Saved data entries:
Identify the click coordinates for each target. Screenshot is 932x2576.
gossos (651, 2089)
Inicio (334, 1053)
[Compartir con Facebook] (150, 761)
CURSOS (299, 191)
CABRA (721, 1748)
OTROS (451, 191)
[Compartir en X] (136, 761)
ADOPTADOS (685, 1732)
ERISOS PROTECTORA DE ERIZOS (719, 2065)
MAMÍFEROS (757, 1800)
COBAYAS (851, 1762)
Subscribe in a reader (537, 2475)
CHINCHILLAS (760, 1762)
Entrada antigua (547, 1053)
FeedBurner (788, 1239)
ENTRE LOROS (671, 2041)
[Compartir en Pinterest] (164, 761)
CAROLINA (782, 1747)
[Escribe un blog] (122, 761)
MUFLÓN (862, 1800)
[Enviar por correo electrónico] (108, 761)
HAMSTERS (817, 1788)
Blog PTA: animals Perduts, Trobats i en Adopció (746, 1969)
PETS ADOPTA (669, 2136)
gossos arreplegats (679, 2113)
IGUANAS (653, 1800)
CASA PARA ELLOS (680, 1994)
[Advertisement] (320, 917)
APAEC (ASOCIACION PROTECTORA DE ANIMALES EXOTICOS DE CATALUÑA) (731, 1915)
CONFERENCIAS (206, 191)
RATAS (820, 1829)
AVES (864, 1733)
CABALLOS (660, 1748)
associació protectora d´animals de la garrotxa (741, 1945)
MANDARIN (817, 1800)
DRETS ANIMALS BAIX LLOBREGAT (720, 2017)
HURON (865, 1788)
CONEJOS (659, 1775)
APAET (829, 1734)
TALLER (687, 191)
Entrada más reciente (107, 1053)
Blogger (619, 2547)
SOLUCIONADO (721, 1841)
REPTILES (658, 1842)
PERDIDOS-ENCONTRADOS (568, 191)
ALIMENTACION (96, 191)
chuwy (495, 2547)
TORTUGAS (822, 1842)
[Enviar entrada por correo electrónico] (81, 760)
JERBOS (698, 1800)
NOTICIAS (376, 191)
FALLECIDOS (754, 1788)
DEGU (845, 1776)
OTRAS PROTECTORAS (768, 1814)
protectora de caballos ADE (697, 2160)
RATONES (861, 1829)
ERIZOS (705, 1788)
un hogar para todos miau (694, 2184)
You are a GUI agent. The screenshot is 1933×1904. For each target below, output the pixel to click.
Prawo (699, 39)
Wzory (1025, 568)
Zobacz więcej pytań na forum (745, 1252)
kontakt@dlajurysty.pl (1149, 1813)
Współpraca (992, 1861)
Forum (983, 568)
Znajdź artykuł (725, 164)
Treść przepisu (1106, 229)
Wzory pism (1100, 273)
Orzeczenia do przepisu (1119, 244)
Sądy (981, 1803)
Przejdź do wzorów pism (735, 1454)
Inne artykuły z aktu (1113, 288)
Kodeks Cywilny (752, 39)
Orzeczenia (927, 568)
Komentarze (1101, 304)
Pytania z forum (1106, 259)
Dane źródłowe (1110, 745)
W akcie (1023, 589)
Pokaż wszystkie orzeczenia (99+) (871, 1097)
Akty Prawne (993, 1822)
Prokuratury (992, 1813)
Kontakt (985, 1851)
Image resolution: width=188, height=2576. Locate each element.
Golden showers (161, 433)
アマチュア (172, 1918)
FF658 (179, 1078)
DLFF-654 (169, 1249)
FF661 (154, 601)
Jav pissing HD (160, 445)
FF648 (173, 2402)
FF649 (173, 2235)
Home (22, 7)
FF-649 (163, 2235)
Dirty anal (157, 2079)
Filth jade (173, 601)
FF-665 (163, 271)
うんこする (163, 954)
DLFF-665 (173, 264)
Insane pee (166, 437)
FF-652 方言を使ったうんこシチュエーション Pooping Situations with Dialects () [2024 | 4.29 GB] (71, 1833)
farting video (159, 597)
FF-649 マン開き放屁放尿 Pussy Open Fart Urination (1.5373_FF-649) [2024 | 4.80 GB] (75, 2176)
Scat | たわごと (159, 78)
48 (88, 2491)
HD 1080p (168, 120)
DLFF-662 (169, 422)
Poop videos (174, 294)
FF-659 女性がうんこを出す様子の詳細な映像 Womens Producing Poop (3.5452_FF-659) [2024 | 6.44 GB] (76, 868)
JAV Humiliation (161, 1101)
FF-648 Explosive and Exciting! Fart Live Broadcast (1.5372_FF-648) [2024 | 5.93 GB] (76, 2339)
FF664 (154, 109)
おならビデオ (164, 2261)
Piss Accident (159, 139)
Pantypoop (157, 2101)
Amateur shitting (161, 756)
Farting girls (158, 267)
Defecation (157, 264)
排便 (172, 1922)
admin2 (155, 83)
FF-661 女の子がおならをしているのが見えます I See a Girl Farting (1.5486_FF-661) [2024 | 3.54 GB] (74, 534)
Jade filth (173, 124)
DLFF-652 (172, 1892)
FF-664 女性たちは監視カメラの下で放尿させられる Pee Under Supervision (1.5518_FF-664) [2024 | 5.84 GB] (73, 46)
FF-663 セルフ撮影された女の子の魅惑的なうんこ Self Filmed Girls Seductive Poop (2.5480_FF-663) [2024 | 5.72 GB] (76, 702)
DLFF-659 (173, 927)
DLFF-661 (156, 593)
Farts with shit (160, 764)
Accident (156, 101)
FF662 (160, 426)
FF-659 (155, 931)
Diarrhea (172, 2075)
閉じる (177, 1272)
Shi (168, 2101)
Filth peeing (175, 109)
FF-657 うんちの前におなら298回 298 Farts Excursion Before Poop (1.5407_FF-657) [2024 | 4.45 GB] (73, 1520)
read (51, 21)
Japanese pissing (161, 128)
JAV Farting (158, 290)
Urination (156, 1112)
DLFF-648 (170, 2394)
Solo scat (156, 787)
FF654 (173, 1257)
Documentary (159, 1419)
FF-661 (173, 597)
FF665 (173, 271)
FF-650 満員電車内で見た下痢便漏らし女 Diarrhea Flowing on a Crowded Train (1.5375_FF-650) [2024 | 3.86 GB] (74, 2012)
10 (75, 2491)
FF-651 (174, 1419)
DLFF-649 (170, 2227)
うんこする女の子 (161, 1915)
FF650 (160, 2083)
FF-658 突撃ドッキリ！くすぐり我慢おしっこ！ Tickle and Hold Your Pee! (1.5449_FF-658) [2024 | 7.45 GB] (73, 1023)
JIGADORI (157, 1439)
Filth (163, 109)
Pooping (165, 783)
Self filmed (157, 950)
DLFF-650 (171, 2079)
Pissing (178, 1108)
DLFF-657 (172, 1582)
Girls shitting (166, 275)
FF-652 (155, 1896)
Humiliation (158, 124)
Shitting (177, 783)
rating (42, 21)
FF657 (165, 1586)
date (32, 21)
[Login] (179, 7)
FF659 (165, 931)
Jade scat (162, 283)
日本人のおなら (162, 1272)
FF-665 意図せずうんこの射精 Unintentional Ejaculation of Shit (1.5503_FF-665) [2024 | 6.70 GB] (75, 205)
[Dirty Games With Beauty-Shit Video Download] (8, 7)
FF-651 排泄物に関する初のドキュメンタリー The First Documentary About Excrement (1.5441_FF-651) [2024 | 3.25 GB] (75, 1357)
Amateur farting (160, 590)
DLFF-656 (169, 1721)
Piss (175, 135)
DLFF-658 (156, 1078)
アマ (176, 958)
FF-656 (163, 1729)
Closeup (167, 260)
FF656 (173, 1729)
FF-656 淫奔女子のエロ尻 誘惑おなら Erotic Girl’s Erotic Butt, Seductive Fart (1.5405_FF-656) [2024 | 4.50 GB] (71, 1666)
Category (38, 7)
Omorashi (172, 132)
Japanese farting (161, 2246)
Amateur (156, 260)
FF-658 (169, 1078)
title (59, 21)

YOUR TASK:
Copy each line exactly, beginning at the one with "DLFF-656 (169, 1721)" and stopping after the last line of the entries. Include nothing else.

ANSWER SPACE:
DLFF-656 (169, 1721)
Piss (175, 135)
DLFF-658 (156, 1078)
アマ (176, 958)
FF-656 (163, 1729)
Closeup (167, 260)
FF656 (173, 1729)
FF-656 淫奔女子のエロ尻 誘惑おなら Erotic Girl’s Erotic Butt, Seductive Fart (1.5405_FF-656) [2024 | 4.50 GB] (71, 1666)
Category (38, 7)
Omorashi (172, 132)
Japanese farting (161, 2246)
Amateur (156, 260)
FF-658 (169, 1078)
title (59, 21)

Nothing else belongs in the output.